White Rhônes are rare gems and the 2022 Domaine le Prieuré des Papes, Châteauneuf du Pape Blanc Vieilles Vignes (3) is no exception. An organically farmed blend of old vine Grenache Blanc, Bourboulenc, Clairette and Roussanne, it’s full of white stone fruit, citrus, cream and honeysuckle – and truly tasty. Barely 100 cases made. £34.17 down from £41.01.
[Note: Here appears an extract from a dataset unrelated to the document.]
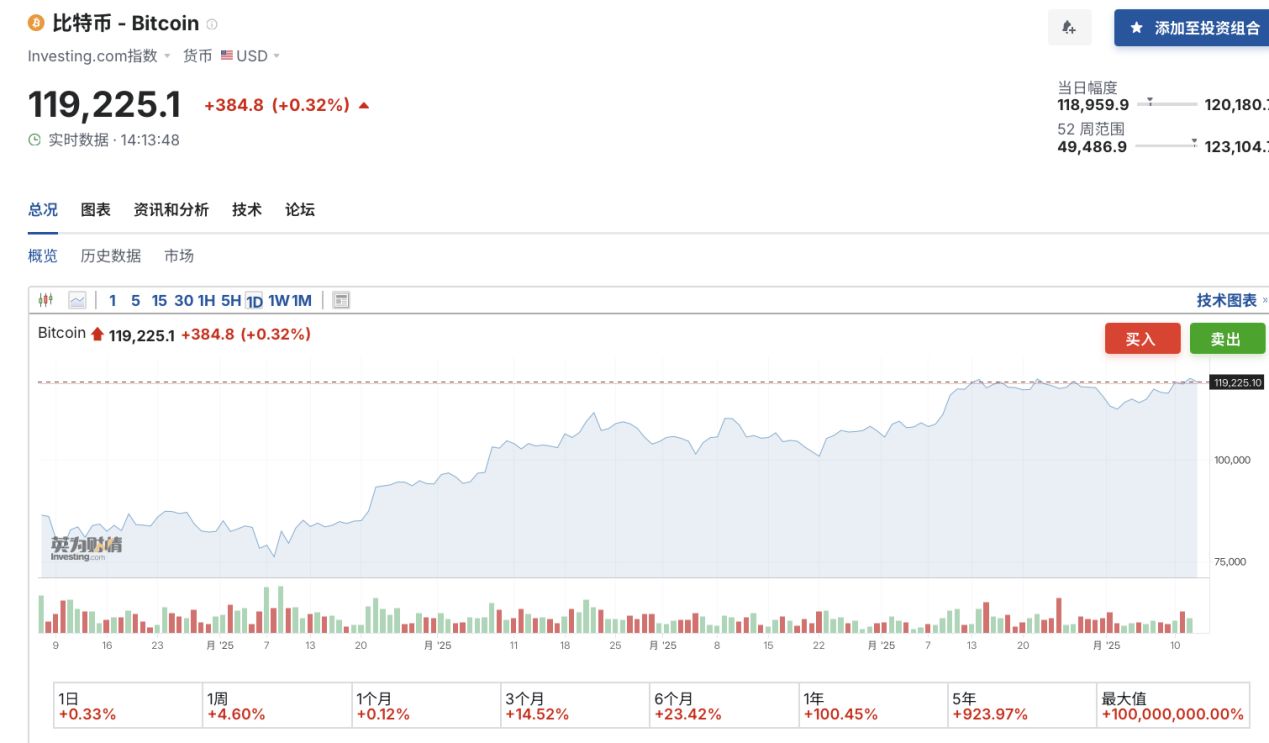The width and height of the screenshot is (1269, 743).
Task: Switch to the 资讯和分析 tab
Action: pyautogui.click(x=171, y=209)
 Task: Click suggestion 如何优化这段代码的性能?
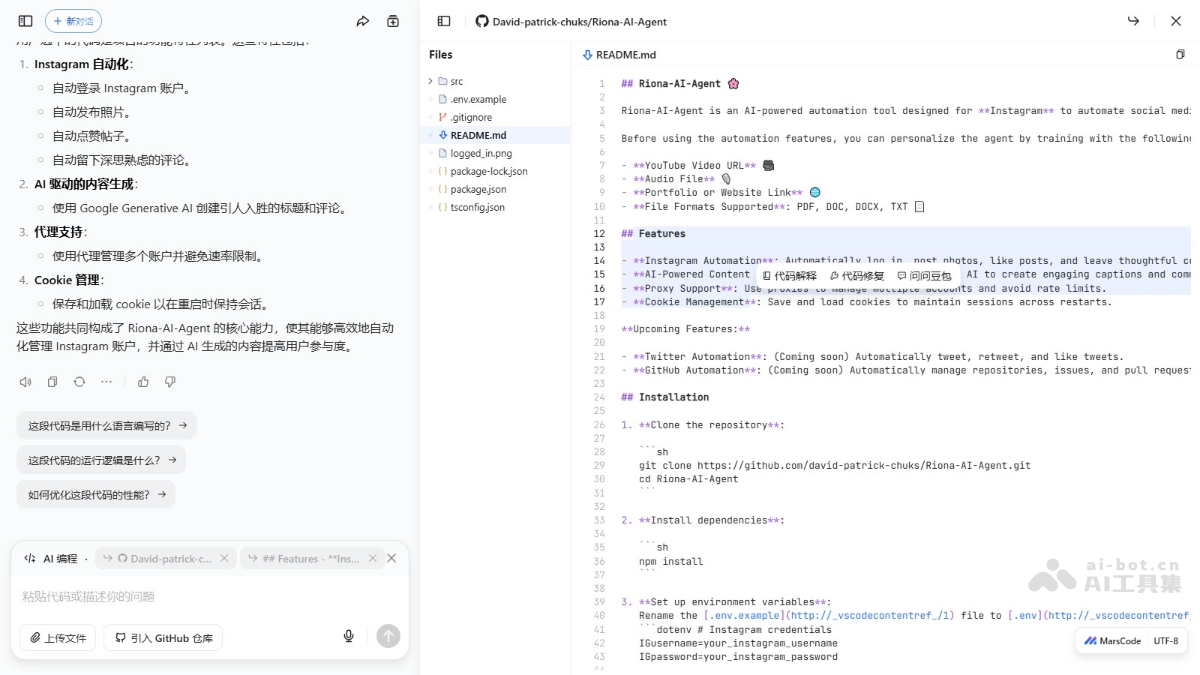click(95, 494)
The 2022 Giacomo Fenocchio Langhe Nebbiolo (4) from Montforte d’Alba, Piedmont, is so pale a ruby red that some doubters on my panel thought it a rosé. But that typical Nebbiolo ‘tar and roses’ on the nose gave it away, as did its engagingly juicy, sweet cherry/raspberry fruit and its liquorice-laden, slightly savoury finish. A ‘baby Barolo’, it’s a complete joy. £22.34 down from £26.81.
The 2021 Querciabella Chianti Classico (5) is made from 100 per cent Sangiovese (organic/biodynamic) drawn from three vineyard sites in Chianti. It’s aged for 14 months in various sizes of oak barrel and barrique and then in bottle for 12 months before release. With fresh/sour cherry and redcurrant fruit followed by hints of vanilla, chocolate and liquorice, it’s complex and rewarding and, made to be drunk young, it’s already bang on. £22.67 down from £27.21.
The 2020 Astrolabe Marlborough Pinot Noir (6) from the spectacular lower Wairau Valley was drained in a trice by my gang and little wonder because winemaker Simon Waghorn has made a corker from some of the region’s oldest vines: light, delicate and soft with restrained plum/cherry fruit, spice, wisps of smoke, the softest of tannins and a fresh acidity. £23.09 down from £27.71.
Finally, the 2018 Elena Walch ‘Aton’ Pinot Noir Riserva (7), a remarkable Old World Pinot, not from Burgundy but from the aforementioned Elena Walch e figlie. It stopped me and my band of boozy tasters in our tracks. I’ll say it before you do: it’s an eye-watering price but, gosh, it’s a stunning wine, only the estate’s second vintage, rare (only 220 cases made) and raved about by those in the know. Armit has a tiny allocation of 40 three-bottle presentation packs available that will make the finest, most generous of Christmas presents. You have my address… £113.87 down from £136.01.
The mixed case has two bottles each of wine 1-6. Wine 7 is available in a wooden three-bottle presentation box when you buy a dozen other bottles. Delivery, as ever, is free for 12 bottles and above.